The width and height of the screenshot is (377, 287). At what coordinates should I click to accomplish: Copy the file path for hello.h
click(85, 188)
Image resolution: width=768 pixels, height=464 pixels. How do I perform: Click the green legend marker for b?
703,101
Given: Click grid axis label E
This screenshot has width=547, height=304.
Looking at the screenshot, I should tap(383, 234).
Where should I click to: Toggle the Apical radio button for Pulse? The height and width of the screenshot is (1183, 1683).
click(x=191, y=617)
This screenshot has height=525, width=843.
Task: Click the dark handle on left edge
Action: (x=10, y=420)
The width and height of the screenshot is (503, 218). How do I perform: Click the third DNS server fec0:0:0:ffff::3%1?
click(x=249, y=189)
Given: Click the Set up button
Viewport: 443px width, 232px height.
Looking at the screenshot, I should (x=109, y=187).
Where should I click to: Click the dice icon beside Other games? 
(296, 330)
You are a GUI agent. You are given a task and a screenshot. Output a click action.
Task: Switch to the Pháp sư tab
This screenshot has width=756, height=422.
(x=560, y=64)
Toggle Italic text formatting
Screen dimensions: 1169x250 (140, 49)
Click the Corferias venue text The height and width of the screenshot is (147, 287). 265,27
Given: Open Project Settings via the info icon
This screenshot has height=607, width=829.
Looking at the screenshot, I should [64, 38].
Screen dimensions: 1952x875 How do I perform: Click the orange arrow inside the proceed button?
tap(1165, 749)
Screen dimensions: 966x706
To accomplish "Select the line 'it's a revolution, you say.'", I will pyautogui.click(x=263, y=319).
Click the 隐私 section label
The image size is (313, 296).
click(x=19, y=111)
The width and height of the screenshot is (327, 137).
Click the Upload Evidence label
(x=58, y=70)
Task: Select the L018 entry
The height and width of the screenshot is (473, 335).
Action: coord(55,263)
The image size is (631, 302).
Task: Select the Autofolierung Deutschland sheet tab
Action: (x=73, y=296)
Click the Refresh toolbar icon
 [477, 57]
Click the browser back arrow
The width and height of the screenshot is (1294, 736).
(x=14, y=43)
=======
*WHAT YOU WILL DO*: Print the records above exactly. Omit nothing.

*RESPONSE BOX*:
The width and height of the screenshot is (377, 287). At what coordinates should I click to accomplish: Copy the file path for hello.h
click(85, 188)
Image resolution: width=768 pixels, height=464 pixels. How do I perform: Click the green legend marker for b?
703,101
Given: Click grid axis label E
This screenshot has width=547, height=304.
Looking at the screenshot, I should tap(383, 234).
Where should I click to: Toggle the Apical radio button for Pulse? The height and width of the screenshot is (1183, 1683).
click(x=191, y=617)
This screenshot has height=525, width=843.
Task: Click the dark handle on left edge
Action: (x=10, y=420)
The width and height of the screenshot is (503, 218). How do I perform: Click the third DNS server fec0:0:0:ffff::3%1?
click(x=249, y=189)
Given: Click the Set up button
Viewport: 443px width, 232px height.
Looking at the screenshot, I should (x=109, y=187).
Where should I click to: Click the dice icon beside Other games? 
(296, 330)
You are a GUI agent. You are given a task and a screenshot. Output a click action.
Task: Switch to the Pháp sư tab
This screenshot has width=756, height=422.
(x=560, y=64)
Toggle Italic text formatting
Screen dimensions: 1169x250 (140, 49)
Click the Corferias venue text The height and width of the screenshot is (147, 287). 265,27
Given: Open Project Settings via the info icon
This screenshot has height=607, width=829.
Looking at the screenshot, I should [64, 38].
Screen dimensions: 1952x875 How do I perform: Click the orange arrow inside the proceed button?
tap(1165, 749)
Screen dimensions: 966x706
To accomplish "Select the line 'it's a revolution, you say.'", I will pyautogui.click(x=263, y=319).
Click the 隐私 section label
The image size is (313, 296).
click(x=19, y=111)
The width and height of the screenshot is (327, 137).
Click the Upload Evidence label
(x=58, y=70)
Task: Select the L018 entry
The height and width of the screenshot is (473, 335).
Action: coord(55,263)
The image size is (631, 302).
Task: Select the Autofolierung Deutschland sheet tab
Action: (x=73, y=296)
Click the Refresh toolbar icon
 [477, 57]
Click the browser back arrow
The width and height of the screenshot is (1294, 736).
(x=14, y=43)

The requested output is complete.